Exercise aim >> Check each statement against the heat pump thread, marking it yes or no and quoting the thread's deciding words. 1. The replying poster calls a COP of 10 quite high. 2. For heating, the compressor's energy is subtracted when COP is calculated. 3. The replying poster favors COP because it keeps SI and British units out of the same statement.

Given text >>
-*-
The Homemade Heat Pump Manifesto

[AC_Hacker]

Quote:

Originally Posted by tweeker

My RULE #1: If the A/C unit is working, NEVER BREAK THE UNITS REFRIGERANT SEAL! *Leave the pressurized part of the unit INTACT.

* * *

This is the time consuming part: Build a WATER TIGHT, INSULATED tank/container AROUND the EVAPORATOR & CONDENSOR. This is your FIRST fluid filled (COOL & HOT) HEAT EXCHANGER.

I like your approach. This isn't the way I've gone about it, but I like what you're doing. Certainly less HVAC tools needed, which is a barrier to many experimenters, and it avoids 'cutting into the system' which is probably the biggest discourager of all.

...So this is very good, I like it.

I came across this diagram of a Turkish active Heat Recovery Ventilator which uses a cross-flow heat exchanger in conjunction with vapor-compression heat recovery that might suit itself very well to your methodology.

This kind of device would provide fresh air, along with heat recovery, and some additional heating & cooling. If your house was really tight and very well insulated, it might provide all the heating/cooling you'd need.

* * *

Quote:

Originally Posted by tweeker

Lets just say you have a 5,000 BTU A/C unit with an EER of "10", which means it is making 10 times the cool/heat per watt used, in this case 500 watts to make 5,000 BTU's = a "10" EER. This can only be achieved by HEAT TRANSFER - NOT watts TO PRODUCE HEAT in BTU's.

When you say, "10 times the cool/heat per watt used", that would imply a COP of 10 which is quite high.

I think we may have a different understanding here.

This morning I went to the Wikipedia page about EER and read it carefully, to make sure I wasn't missing something.

I like to look at COP, since it avoids using SI units and British units in the same statement, which can cause misunderstanding.

When COP is calculated for AC, the energy used by the compressor is subtracted in the equation when calculating the result, because the compressor's heat is waste heat in our process.

When COP is calculated for heating, the energy used by the compressor is added in the equation when calculating the result, because the compressor's heat is useful heat in our process.

So, from your example above, your 500 watt compressor generates 1706 BTU (500 * 3.421 = 1706 BTU) when it was run under test load.

The AC really does output 5000 BTU (1465 watts) of useful cooling power, and to do so, it had to get rid of the heat that was present under test conditions, and to achieve this, it also had to get rid of the heat generated by the compressor. In other words, the energy of the compressor has already been subtracted to get the 5000 BTU number.
-*-
Element and text position data
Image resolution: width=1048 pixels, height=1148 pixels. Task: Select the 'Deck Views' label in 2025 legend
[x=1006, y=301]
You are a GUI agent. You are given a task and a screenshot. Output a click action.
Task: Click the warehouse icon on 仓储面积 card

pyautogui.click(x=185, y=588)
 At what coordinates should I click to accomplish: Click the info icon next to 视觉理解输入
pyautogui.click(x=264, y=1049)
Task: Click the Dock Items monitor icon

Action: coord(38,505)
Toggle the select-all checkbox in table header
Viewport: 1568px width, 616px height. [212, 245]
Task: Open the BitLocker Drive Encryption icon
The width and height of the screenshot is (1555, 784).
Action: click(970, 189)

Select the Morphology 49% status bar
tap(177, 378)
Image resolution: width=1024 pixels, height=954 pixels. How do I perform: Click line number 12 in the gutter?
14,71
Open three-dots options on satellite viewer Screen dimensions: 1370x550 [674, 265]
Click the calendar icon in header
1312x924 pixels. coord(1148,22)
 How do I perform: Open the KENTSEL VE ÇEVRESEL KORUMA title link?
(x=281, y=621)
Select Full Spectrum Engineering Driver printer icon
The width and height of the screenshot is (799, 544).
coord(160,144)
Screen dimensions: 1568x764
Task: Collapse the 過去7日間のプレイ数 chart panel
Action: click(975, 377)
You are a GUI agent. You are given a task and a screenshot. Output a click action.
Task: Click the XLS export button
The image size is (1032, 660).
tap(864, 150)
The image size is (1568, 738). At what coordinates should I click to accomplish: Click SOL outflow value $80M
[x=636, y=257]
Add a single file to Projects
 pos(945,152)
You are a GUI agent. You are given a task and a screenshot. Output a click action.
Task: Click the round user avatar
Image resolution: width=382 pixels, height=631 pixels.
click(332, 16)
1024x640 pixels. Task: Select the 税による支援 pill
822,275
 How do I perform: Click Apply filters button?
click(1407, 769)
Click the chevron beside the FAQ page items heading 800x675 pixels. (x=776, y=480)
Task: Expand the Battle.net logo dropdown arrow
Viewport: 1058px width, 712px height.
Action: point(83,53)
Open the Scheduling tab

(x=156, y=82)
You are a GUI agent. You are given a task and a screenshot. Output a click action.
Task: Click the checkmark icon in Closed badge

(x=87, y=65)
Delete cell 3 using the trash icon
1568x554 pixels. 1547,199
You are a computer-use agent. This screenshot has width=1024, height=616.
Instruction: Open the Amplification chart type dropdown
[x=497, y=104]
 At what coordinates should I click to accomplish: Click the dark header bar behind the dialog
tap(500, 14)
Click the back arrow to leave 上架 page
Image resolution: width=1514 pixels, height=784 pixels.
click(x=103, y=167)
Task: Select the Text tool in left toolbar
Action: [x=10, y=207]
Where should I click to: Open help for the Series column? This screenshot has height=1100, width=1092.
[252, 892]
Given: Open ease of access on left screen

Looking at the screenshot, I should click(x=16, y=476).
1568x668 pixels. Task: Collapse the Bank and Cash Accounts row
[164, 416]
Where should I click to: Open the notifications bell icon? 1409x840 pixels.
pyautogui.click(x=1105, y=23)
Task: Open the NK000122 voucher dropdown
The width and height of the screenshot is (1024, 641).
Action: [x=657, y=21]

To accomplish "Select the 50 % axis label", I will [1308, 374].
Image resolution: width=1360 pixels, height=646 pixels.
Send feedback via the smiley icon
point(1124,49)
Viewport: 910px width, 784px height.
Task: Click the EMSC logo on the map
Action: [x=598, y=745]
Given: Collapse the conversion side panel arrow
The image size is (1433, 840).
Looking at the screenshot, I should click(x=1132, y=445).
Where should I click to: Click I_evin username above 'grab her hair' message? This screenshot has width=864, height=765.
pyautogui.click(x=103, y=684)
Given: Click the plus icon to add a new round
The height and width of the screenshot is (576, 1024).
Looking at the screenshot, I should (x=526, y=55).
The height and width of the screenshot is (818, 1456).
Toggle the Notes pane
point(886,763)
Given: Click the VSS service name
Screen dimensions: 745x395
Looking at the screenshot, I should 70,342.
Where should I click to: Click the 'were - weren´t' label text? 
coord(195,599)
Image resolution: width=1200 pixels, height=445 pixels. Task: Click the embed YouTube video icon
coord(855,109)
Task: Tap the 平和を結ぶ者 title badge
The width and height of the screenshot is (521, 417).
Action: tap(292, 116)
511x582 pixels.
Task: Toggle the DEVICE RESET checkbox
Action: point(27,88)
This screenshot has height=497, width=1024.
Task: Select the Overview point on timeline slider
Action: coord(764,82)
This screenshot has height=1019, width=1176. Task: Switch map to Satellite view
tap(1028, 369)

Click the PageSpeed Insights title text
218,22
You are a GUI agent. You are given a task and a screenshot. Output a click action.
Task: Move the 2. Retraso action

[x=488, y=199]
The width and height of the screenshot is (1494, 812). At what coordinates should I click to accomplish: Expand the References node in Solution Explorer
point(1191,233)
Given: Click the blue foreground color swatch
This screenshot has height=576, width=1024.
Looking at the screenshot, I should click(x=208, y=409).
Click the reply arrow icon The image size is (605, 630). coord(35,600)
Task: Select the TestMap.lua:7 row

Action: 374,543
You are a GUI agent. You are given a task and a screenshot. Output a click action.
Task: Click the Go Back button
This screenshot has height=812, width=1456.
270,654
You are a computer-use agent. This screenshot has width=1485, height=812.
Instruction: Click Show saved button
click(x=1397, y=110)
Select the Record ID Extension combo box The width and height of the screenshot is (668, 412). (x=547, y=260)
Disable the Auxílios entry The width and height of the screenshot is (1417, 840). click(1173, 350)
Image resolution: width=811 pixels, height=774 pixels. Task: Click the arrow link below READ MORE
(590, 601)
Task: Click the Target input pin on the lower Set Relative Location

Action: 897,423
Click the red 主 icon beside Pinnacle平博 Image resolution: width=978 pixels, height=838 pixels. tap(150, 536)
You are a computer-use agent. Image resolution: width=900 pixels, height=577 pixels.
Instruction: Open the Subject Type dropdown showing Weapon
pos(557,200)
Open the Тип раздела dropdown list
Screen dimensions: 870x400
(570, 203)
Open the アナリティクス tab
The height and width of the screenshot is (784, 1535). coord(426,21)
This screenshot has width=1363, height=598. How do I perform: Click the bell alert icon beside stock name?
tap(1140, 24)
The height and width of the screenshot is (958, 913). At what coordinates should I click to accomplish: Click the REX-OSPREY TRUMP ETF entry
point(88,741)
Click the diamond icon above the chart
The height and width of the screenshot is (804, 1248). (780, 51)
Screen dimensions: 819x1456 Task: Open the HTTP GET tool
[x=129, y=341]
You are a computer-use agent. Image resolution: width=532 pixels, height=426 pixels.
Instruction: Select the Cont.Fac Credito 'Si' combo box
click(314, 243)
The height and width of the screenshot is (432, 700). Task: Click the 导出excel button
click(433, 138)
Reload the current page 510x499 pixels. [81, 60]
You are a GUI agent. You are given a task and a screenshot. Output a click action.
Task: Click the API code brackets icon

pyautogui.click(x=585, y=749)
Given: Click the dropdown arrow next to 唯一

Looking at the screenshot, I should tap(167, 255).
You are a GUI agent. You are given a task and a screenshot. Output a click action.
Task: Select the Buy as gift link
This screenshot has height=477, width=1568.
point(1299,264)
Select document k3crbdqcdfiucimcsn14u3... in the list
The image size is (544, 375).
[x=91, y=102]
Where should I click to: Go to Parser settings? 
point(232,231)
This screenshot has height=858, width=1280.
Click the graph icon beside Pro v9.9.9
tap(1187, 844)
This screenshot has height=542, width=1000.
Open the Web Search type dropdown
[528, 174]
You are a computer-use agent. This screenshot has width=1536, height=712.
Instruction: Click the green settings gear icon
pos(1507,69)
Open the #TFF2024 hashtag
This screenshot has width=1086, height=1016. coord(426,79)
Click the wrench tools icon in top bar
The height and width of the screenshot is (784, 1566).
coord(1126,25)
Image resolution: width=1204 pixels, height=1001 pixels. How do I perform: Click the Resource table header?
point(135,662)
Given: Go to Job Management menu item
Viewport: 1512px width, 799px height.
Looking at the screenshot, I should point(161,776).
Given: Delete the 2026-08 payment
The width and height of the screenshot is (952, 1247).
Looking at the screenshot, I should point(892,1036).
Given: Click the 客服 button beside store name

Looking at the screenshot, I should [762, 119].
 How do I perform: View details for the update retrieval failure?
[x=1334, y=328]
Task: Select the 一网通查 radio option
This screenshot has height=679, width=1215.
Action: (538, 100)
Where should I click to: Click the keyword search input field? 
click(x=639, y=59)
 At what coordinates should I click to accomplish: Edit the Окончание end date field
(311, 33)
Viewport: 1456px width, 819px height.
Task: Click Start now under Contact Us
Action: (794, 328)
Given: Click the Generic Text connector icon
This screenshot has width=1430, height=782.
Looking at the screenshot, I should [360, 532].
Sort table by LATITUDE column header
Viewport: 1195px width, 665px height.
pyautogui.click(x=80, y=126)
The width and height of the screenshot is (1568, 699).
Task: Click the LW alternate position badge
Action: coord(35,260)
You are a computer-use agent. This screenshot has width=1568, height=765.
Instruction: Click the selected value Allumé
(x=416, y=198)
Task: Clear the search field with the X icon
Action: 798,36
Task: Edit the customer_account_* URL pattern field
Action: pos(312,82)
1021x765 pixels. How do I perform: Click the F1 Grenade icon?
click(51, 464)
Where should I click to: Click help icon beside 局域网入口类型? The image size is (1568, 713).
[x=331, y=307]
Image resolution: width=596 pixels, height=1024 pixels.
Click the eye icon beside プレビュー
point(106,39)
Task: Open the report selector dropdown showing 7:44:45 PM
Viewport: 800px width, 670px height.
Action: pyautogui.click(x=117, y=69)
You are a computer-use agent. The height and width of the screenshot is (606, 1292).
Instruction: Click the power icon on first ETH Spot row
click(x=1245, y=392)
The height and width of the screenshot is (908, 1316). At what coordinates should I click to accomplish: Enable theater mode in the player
-*-
Output for this task >>
1. Yes: "that would imply a COP of 10 which is quite high."
2. No: "When COP is calculated for heating, the energy used by the compressor is added in the equation when calculating the result"
3. Yes: "I like to look at COP, since it avoids using SI units and British units in the same statement"